**RECORDS TO PROCESS**
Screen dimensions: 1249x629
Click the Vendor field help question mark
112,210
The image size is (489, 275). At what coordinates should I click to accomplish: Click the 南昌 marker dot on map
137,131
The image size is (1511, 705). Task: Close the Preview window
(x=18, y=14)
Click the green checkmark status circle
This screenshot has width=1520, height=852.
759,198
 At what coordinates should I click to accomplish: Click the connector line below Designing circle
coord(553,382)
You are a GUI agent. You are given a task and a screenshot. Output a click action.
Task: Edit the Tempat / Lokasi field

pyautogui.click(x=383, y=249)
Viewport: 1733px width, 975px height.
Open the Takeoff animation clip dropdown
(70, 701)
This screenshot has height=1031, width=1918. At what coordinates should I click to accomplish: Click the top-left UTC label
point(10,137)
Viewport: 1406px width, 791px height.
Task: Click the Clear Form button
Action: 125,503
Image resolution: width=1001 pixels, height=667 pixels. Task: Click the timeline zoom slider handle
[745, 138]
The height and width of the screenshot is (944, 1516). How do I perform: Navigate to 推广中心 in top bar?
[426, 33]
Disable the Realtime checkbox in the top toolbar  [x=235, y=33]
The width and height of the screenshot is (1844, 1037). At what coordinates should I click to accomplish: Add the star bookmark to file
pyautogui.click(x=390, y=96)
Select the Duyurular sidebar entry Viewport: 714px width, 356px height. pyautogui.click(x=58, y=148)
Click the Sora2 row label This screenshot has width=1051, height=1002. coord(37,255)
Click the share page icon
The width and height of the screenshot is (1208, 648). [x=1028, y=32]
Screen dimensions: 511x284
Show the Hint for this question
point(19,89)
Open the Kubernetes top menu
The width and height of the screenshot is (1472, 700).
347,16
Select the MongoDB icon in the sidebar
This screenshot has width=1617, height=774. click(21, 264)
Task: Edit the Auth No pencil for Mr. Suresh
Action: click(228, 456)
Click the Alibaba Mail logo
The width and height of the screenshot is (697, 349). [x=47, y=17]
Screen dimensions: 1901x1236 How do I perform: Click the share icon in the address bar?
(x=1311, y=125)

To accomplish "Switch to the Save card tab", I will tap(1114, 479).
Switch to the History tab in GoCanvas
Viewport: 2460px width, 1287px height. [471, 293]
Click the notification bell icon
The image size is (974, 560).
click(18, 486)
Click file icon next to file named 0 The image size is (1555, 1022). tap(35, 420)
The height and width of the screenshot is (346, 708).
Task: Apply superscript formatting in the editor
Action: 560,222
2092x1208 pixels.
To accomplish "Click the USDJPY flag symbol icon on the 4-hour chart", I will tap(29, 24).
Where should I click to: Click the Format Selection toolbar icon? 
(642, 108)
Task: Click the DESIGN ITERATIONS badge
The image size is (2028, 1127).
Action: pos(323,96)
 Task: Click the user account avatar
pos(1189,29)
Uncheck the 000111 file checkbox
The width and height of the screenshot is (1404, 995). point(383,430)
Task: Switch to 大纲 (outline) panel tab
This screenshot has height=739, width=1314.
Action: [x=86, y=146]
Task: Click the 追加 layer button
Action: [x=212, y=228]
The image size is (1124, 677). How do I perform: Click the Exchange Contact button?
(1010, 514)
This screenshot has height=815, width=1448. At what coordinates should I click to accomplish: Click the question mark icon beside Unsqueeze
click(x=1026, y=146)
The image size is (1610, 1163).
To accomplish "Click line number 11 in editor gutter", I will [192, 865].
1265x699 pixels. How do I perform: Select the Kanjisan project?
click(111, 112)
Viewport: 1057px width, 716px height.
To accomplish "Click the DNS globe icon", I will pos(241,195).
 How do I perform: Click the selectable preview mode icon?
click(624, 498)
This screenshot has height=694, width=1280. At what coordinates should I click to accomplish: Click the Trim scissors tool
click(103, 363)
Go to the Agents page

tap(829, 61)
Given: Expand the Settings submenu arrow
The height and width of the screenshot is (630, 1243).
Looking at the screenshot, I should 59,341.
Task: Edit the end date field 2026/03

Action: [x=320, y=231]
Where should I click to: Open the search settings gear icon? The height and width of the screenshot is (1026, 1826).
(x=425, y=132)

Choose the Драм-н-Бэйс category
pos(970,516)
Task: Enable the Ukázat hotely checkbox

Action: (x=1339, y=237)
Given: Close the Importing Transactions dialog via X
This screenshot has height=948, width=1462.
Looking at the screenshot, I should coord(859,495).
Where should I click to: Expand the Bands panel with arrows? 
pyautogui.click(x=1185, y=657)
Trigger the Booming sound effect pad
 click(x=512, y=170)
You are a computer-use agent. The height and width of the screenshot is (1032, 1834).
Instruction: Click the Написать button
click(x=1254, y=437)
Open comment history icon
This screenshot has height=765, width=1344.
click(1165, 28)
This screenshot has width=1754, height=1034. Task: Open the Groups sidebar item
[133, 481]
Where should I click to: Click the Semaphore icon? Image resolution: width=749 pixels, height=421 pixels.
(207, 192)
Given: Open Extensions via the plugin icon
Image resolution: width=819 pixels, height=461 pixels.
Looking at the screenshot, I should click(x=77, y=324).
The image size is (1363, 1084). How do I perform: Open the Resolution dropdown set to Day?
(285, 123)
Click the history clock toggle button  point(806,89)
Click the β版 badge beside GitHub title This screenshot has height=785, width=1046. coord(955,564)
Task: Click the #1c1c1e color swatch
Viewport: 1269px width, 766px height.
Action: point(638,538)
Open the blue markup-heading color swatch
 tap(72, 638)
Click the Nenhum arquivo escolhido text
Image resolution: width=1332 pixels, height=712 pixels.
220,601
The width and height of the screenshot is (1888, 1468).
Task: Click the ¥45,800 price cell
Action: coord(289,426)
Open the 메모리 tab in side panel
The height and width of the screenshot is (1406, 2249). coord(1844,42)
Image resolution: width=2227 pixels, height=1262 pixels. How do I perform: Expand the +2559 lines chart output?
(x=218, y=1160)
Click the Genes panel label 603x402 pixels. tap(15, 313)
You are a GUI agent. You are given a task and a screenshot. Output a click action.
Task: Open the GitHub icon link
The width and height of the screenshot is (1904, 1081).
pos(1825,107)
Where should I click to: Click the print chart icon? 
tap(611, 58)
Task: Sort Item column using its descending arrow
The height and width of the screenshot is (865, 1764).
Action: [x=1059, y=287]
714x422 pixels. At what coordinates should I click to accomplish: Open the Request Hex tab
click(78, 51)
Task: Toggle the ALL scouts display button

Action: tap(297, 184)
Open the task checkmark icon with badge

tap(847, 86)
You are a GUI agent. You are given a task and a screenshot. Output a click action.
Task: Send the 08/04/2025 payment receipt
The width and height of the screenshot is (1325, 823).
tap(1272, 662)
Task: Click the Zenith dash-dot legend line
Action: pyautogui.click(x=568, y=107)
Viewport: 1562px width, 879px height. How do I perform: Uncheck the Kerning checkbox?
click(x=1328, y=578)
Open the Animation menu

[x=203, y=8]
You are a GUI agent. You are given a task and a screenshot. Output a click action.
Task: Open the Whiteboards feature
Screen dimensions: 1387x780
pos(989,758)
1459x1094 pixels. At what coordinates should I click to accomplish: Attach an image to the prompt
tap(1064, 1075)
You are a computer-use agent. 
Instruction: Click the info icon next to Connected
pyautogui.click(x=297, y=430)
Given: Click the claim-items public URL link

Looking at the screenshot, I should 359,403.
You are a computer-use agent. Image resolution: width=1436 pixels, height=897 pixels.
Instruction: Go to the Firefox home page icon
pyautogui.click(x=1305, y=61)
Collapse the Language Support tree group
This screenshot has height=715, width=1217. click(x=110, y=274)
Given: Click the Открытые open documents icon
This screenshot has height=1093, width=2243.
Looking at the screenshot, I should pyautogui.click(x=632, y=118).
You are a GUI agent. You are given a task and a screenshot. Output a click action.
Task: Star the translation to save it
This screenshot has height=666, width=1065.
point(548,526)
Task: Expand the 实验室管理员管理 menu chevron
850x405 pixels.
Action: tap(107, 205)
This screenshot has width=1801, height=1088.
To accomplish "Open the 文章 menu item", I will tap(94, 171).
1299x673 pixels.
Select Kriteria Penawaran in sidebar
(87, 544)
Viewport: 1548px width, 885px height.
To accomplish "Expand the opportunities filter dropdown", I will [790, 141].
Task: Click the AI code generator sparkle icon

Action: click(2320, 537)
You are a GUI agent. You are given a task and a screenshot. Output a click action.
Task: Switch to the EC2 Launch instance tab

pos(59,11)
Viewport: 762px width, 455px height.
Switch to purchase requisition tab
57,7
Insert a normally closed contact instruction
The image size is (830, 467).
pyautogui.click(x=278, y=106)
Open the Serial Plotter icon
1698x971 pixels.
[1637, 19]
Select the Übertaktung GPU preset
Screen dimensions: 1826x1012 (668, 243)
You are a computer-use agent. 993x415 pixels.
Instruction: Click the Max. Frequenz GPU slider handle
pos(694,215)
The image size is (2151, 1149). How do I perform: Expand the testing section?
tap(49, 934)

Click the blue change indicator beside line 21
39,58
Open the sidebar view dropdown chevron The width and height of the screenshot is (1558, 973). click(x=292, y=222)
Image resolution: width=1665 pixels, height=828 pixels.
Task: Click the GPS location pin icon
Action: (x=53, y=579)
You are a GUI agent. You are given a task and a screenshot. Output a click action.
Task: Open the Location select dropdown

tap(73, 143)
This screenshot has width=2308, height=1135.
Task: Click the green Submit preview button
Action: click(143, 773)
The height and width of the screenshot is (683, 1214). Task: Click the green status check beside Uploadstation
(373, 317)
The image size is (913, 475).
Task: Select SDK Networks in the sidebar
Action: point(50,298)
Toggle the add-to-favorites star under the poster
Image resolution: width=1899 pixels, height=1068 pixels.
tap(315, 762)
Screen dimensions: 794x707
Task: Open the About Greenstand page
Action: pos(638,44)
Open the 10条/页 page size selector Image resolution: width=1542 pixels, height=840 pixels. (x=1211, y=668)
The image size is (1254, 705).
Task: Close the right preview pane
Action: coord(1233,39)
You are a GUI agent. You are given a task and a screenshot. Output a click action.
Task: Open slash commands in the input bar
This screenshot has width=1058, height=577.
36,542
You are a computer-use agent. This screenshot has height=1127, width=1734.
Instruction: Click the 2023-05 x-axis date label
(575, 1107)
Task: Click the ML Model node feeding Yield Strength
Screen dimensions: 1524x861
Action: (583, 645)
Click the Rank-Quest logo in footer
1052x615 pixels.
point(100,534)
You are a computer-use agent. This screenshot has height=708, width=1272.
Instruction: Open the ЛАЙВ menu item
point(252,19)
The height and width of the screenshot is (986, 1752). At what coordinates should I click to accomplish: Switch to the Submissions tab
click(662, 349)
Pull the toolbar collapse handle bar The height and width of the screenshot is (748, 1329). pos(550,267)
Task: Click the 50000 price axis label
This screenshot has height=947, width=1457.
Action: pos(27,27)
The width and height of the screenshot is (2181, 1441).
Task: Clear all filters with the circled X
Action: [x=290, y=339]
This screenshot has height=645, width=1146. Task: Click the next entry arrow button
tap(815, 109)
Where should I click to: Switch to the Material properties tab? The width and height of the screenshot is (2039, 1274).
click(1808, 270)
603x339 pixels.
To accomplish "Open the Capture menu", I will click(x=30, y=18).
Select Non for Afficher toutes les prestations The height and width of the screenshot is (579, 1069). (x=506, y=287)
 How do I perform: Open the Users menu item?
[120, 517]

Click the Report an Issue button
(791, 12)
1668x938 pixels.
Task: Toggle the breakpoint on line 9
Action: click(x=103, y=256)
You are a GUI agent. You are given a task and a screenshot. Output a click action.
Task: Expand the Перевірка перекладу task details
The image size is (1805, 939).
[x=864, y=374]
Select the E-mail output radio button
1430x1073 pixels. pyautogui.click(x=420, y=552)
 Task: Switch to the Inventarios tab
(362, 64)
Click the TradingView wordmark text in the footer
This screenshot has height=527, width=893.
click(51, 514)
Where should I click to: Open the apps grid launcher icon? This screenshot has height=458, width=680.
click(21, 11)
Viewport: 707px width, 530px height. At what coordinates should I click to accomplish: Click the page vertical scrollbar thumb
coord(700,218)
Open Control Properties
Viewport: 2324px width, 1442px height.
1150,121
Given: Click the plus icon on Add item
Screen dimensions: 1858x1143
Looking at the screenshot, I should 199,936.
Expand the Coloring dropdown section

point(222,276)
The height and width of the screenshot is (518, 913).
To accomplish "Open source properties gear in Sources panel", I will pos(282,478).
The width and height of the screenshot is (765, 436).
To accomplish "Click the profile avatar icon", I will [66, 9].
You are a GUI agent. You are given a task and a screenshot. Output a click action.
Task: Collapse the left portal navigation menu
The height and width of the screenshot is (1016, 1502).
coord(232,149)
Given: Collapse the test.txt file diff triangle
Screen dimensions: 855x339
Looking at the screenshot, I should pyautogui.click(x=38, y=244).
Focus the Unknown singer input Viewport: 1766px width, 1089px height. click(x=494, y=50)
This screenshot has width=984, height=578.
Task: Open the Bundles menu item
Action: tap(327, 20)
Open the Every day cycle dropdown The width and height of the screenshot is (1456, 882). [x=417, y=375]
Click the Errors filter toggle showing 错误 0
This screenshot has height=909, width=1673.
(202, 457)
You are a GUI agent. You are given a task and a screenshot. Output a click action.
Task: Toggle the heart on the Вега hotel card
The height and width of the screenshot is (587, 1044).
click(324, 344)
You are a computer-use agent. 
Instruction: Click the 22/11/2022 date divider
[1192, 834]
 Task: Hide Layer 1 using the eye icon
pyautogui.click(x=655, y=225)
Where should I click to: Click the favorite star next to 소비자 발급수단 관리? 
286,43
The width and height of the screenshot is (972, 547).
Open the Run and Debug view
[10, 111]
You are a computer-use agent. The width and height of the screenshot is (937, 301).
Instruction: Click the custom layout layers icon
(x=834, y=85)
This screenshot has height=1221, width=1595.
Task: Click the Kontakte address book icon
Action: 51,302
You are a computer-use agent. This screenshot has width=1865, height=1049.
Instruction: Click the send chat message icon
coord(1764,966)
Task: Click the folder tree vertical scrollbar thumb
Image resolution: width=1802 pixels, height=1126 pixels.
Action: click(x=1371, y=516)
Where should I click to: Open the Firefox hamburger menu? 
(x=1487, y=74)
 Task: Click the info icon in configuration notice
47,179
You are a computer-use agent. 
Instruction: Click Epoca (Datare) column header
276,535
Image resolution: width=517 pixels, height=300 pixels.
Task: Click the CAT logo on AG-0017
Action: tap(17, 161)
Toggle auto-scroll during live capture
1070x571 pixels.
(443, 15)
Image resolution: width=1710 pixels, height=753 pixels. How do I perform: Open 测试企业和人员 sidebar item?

**WHAT TO WORK ON**
Each line with "card" in it must be identified and copied from the material.

**EXPECTED OUTPUT**
To accomplish "Switch to the Save card tab", I will tap(1114, 479).
Task: Toggle the heart on the Вега hotel card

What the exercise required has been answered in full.